- Required action: Reproduce the securities regulation update below in full, word for word.

Start of Document passage

0SEC Adopts Rules to Implement Section 16 Filing Requirements for Insiders of FPIs; Separately Adopts Conditional Exemptions to Requirements for Insiders of FPIs Incorporated in Select Countries
0SEC Releases FAQs on Section 16 Issues for Officers and Directors of FPIs
0Nasdaq Issues Rule Proposal That Would Allow it to Delist Companies for Which the SEC has Previously Suspended Trading
0SEC Issues New C&DIs on Regulation Securities Act Rule 701
On March 6, the SEC’s Division of Corporation Finance announced the issuance of a set of new or revised Compliance and Disclosure Interpretations (C&DIs), most of which address issues associated with Rule 701 under the Securities Act of 1933. The new C&DIs address the following:
- Whether the requirement to do disclosure under Rule 701(e) is triggered if the value of the options, based on their exercise price, granted during a consecutive 12-month period (plus the aggregate sales price of additional securities sold in reliance on the rule during the same 12-month period) exceeds $10 million where the issuer issued options valued at $9.9 million, $10.1 million and $9.6 million in consecutive periods? Answer: the disclosure requirements only apply to options granted in the second period where the value exceeded $10 million. Securities Act Rules C&DI 271.26.
- What are the consequences for failing to make that required disclosure for the option issuance in the second period described above? Answer: the Rule 701 exemption is lost for the entire offering that took place during the second period but not for those occurring during the first and third periods. Securities Act Rules C&DI 271.27.
- If a company reorganizes from an LLC to a C corporation, does it need a new CIK for EDGAR filings? Answer: No, but it should update the company’s information in the EDGAR system to reflect the organization. Securities Act Forms C&DI 101.06.
- If a company fails to check the smaller reporting company (SRC) status box on a filing, does it lose its SRC status? Answer: No. Regulation S-K C&DI 102.06.
0SEC Chairman Atkins Speaks on Artificial Intelligence (AI)

End of Document passage
Start of Information shown

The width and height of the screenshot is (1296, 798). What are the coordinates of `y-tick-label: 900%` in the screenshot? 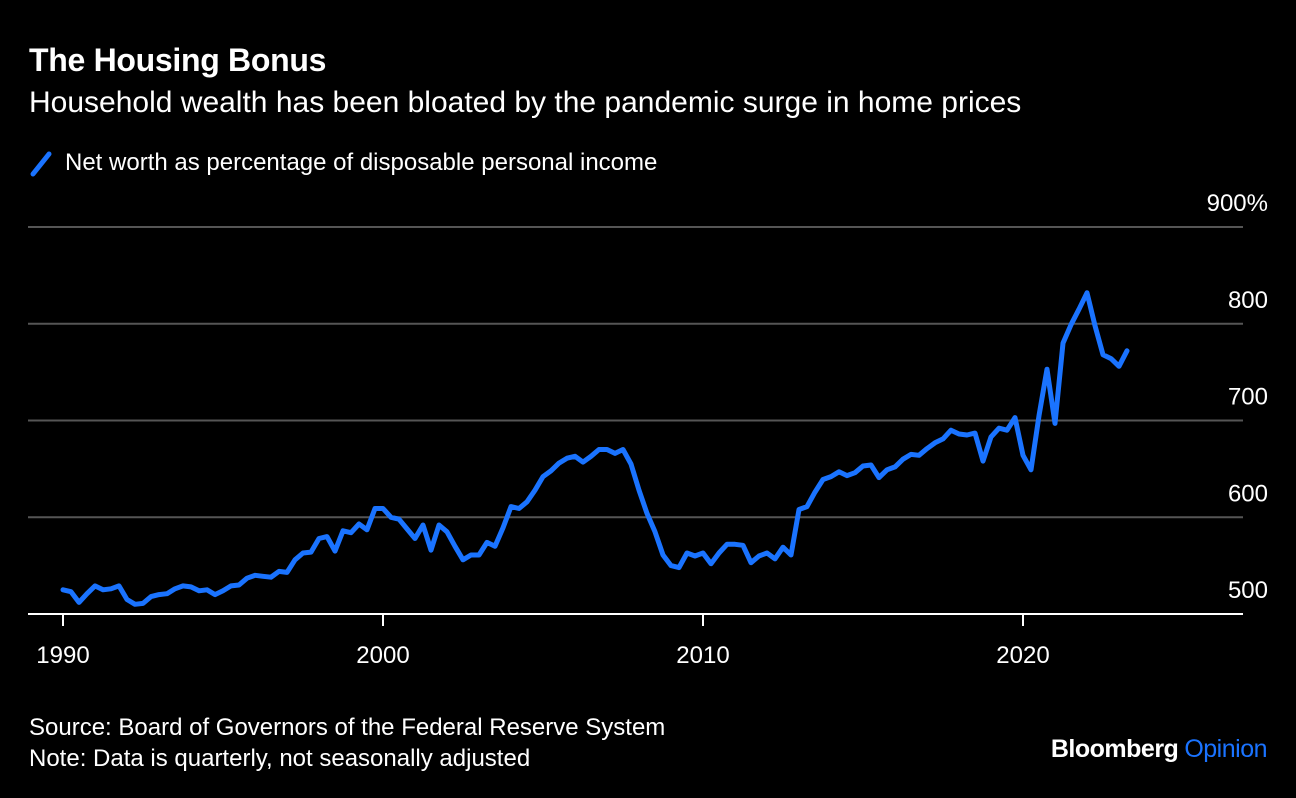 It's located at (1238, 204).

End of Information shown
Start of Information shown

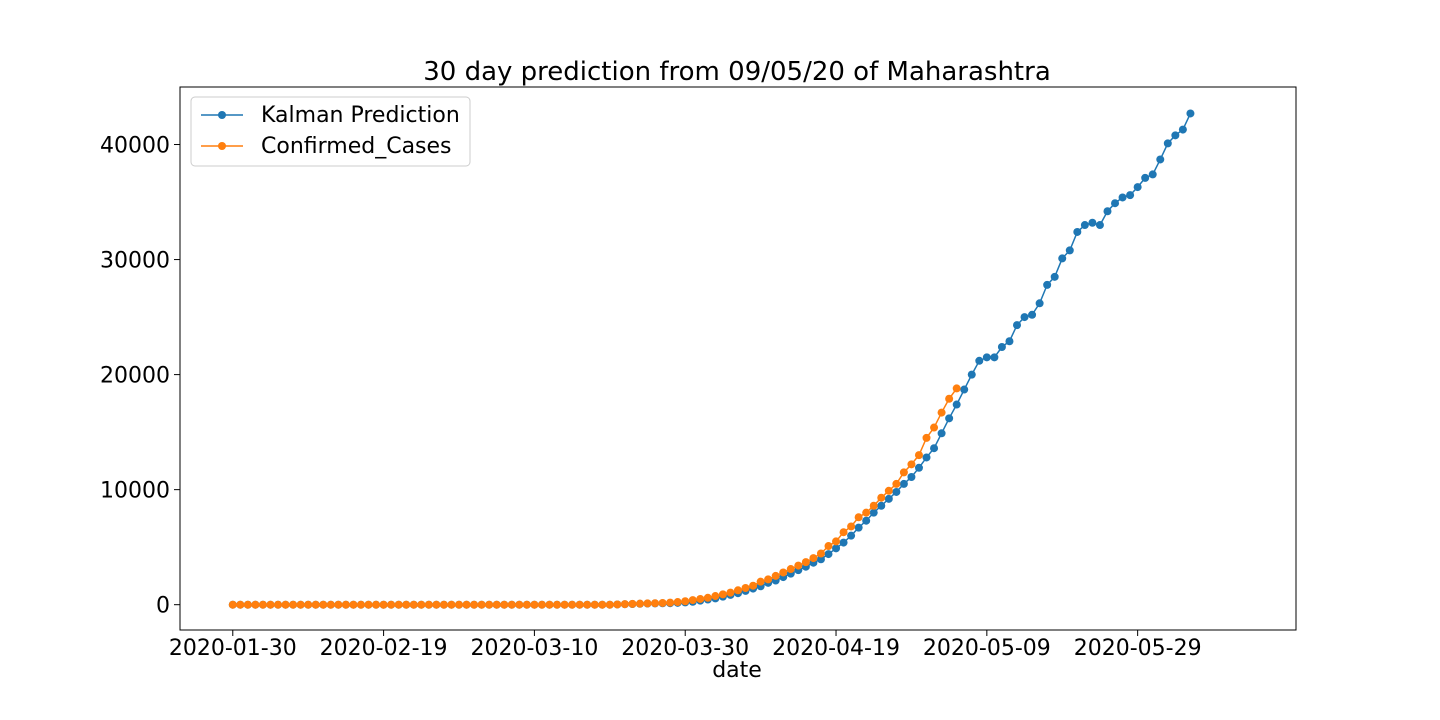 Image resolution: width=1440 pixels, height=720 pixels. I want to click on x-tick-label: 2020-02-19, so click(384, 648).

End of Information shown
Start of Information shown

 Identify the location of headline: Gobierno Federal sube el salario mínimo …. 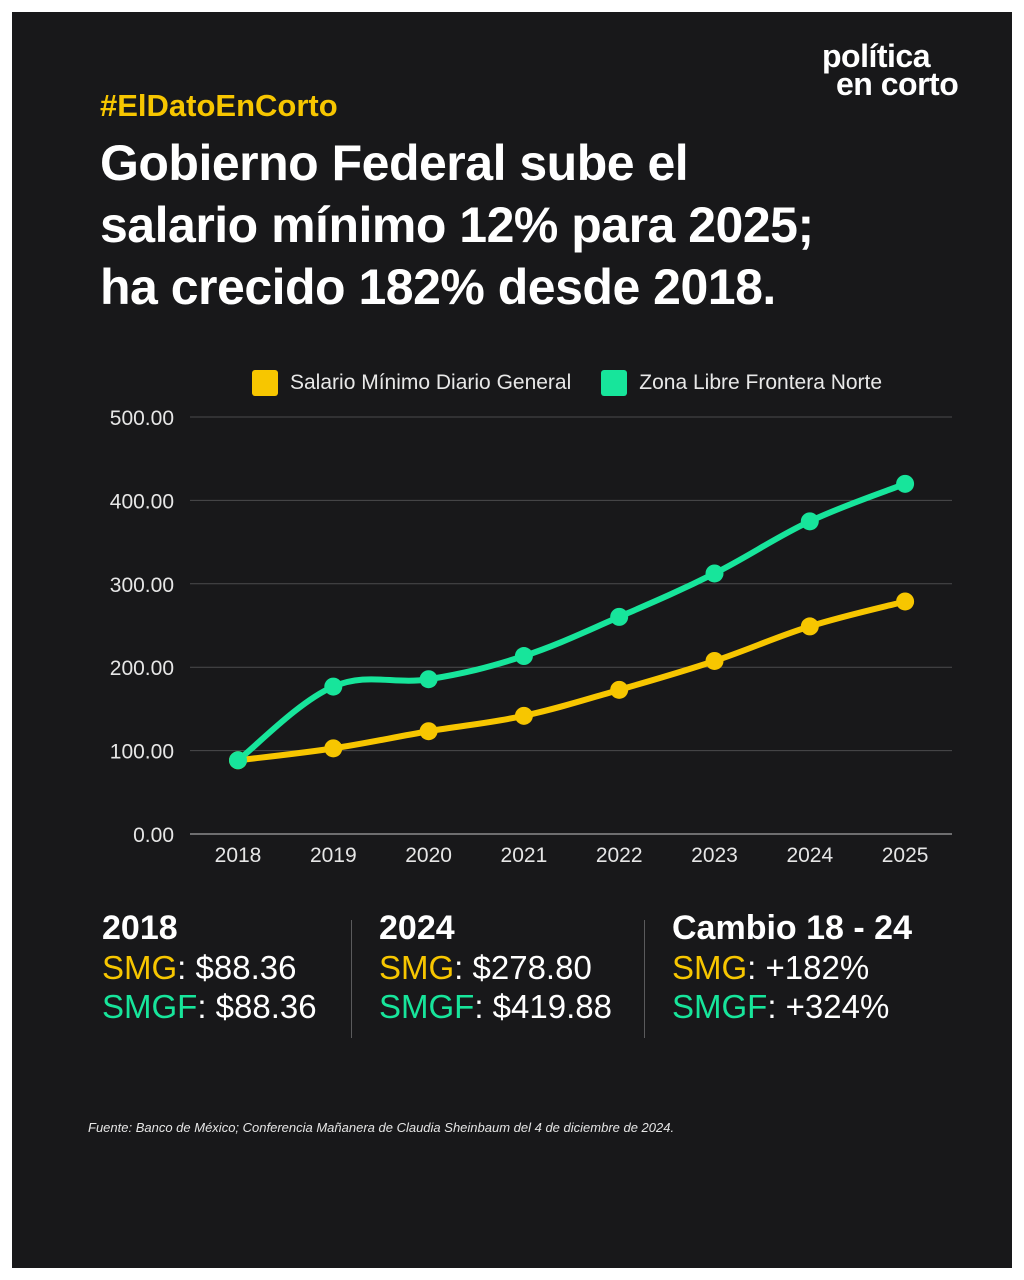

End of Information shown

- Response to the exercise:
0SEC Adopts Rules to Implement Section 16 Filing Requirements for Insiders of FPIs; Separately Adopts Conditional Exemptions to Requirements for Insiders of FPIs Incorporated in Select Countries
0SEC Releases FAQs on Section 16 Issues for Officers and Directors of FPIs
0Nasdaq Issues Rule Proposal That Would Allow it to Delist Companies for Which the SEC has Previously Suspended Trading
0SEC Issues New C&DIs on Regulation Securities Act Rule 701
On March 6, the SEC’s Division of Corporation Finance announced the issuance of a set of new or revised Compliance and Disclosure Interpretations (C&DIs), most of which address issues associated with Rule 701 under the Securities Act of 1933. The new C&DIs address the following:
- Whether the requirement to do disclosure under Rule 701(e) is triggered if the value of the options, based on their exercise price, granted during a consecutive 12-month period (plus the aggregate sales price of additional securities sold in reliance on the rule during the same 12-month period) exceeds $10 million where the issuer issued options valued at $9.9 million, $10.1 million and $9.6 million in consecutive periods? Answer: the disclosure requirements only apply to options granted in the second period where the value exceeded $10 million. Securities Act Rules C&DI 271.26.
- What are the consequences for failing to make that required disclosure for the option issuance in the second period described above? Answer: the Rule 701 exemption is lost for the entire offering that took place during the second period but not for those occurring during the first and third periods. Securities Act Rules C&DI 271.27.
- If a company reorganizes from an LLC to a C corporation, does it need a new CIK for EDGAR filings? Answer: No, but it should update the company’s information in the EDGAR system to reflect the organization. Securities Act Forms C&DI 101.06.
- If a company fails to check the smaller reporting company (SRC) status box on a filing, does it lose its SRC status? Answer: No. Regulation S-K C&DI 102.06.
0SEC Chairman Atkins Speaks on Artificial Intelligence (AI)